And the men which journeyed with him stood speechless, hearing a voice, but seeing no man. (Acts 9:7)

Saul was a religious fanatic. Following his approving support of the stoning of the first recorded Christian martyr, Stephan (Acts 7:58), he “yet breathing out threatenings and slaughter against the disciples of the Lord, went unto the high priest, And desired of him letters to Damascus to the synagogues, that if he found any of this way, whether they were men or women, he might bring them bound unto Jerusalem” (Acts 9:1-2). Saul was ready to bring in the followers of “The Way” either dead or alive, and he would have given his life for the extermination of these infidels – those who had turned away from the religion of their fathers. Such zeal is nothing strange to us these days, unless you are a Christian; Christians do not normally behave in this manner.

But God had something else in mind for Saul, and He would turn Saul’s zeal for his religion into zeal for the Person of Jesus Christ. Saul was a hard-case, and getting his attention would require more than witnessing the death of a faithful martyr. So Jesus met him in person on his mission to exterminate the believers that were in Damascus. “And as he journeyed, he came near Damascus: and suddenly there shined round about him a light from heaven: And he fell to the earth, and heard a voice saying unto him, Saul, Saul, why persecutest thou me?” (Acts 9:3-4). Saul was soon to learn that his mission against The Way was really a mission against God Himself as Jesus directly identified Himself with His church: “I am Jesus whom thou persecutest” (v. 5). The very God whom he thought he was serving and whom he wanted to please struck Saul blind (v. 8), and put him in “time-out” for three days (v. 9) to give him time to reflect on his experience. Saul’s life was dramatically changed following this, so much so that “after … many days were fulfilled, the Jews took counsel to kill him” (v. 23). He was even given a new name, Paul, by which he is most commonly known (Acts 13:9). Everything about Paul changed following this encounter with the risen Christ.

The conversion and transformation of Paul was miraculous indeed, but what about the others who had accompanied Paul on the same mission?

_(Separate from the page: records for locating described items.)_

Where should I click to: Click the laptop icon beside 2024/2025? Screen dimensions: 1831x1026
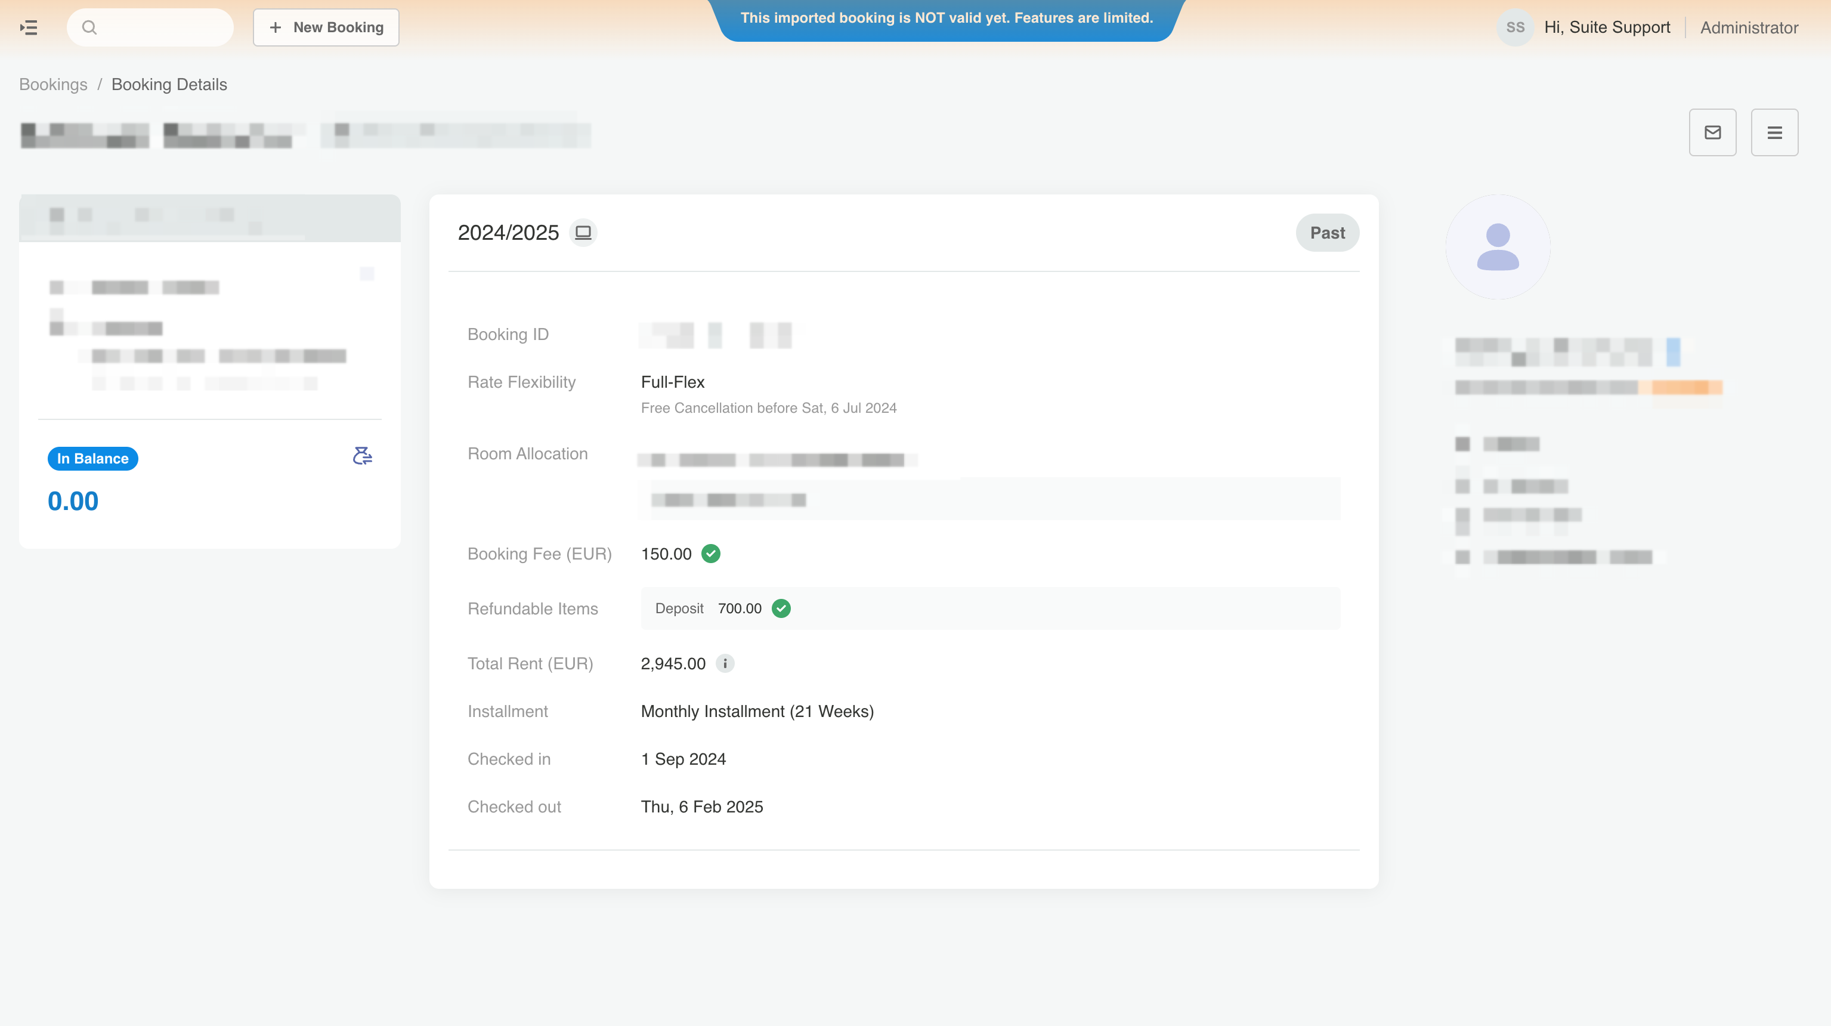pos(583,233)
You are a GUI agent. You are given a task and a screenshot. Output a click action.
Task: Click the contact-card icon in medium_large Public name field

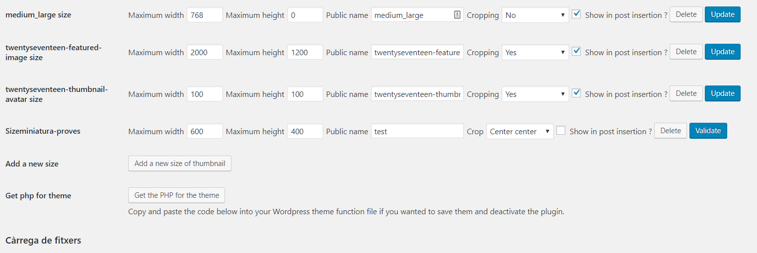pos(457,15)
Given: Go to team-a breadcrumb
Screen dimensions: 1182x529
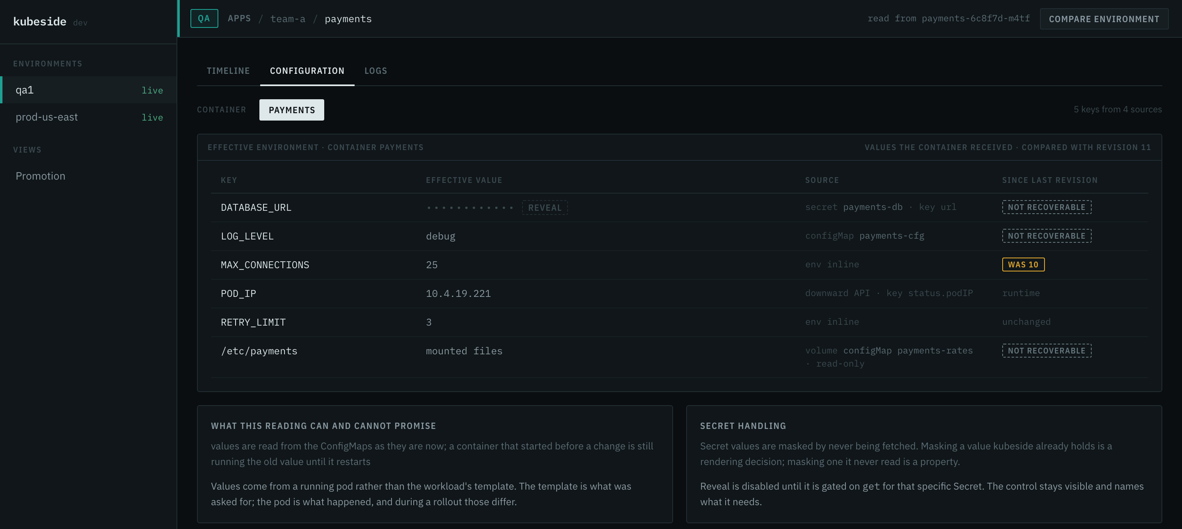Looking at the screenshot, I should (x=288, y=19).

They also heard a voice but saw no man. The encounter apparently had some impact on them because they “stood speechless,” but for them, nothing changed. In fact, they may have been the very ones that turned on him, and “took counsel to kill him.” When we think about it, it really should not come as a surprise. Jesus said, concerning the Jewish religious leaders, “Therefore speak I to them in parables: because they seeing see not; and hearing they hear not, neither do they understand. And in them is fulfilled the prophecy of Esaias, which saith, By hearing ye shall hear, and shall not understand; and seeing ye shall see, and shall not perceive” (Matthew 13:13-14).

Today, the Gospel is preached though every possible medium available – even this simple blog – and though it is heard by countless millions, it has no effect on most. Jesus said that “strait [small] is the gate, and narrow is the way, which leadeth unto life, and few there be that find it” (Matthew 7:14). Seeing, they see not, and hearing, they hear not.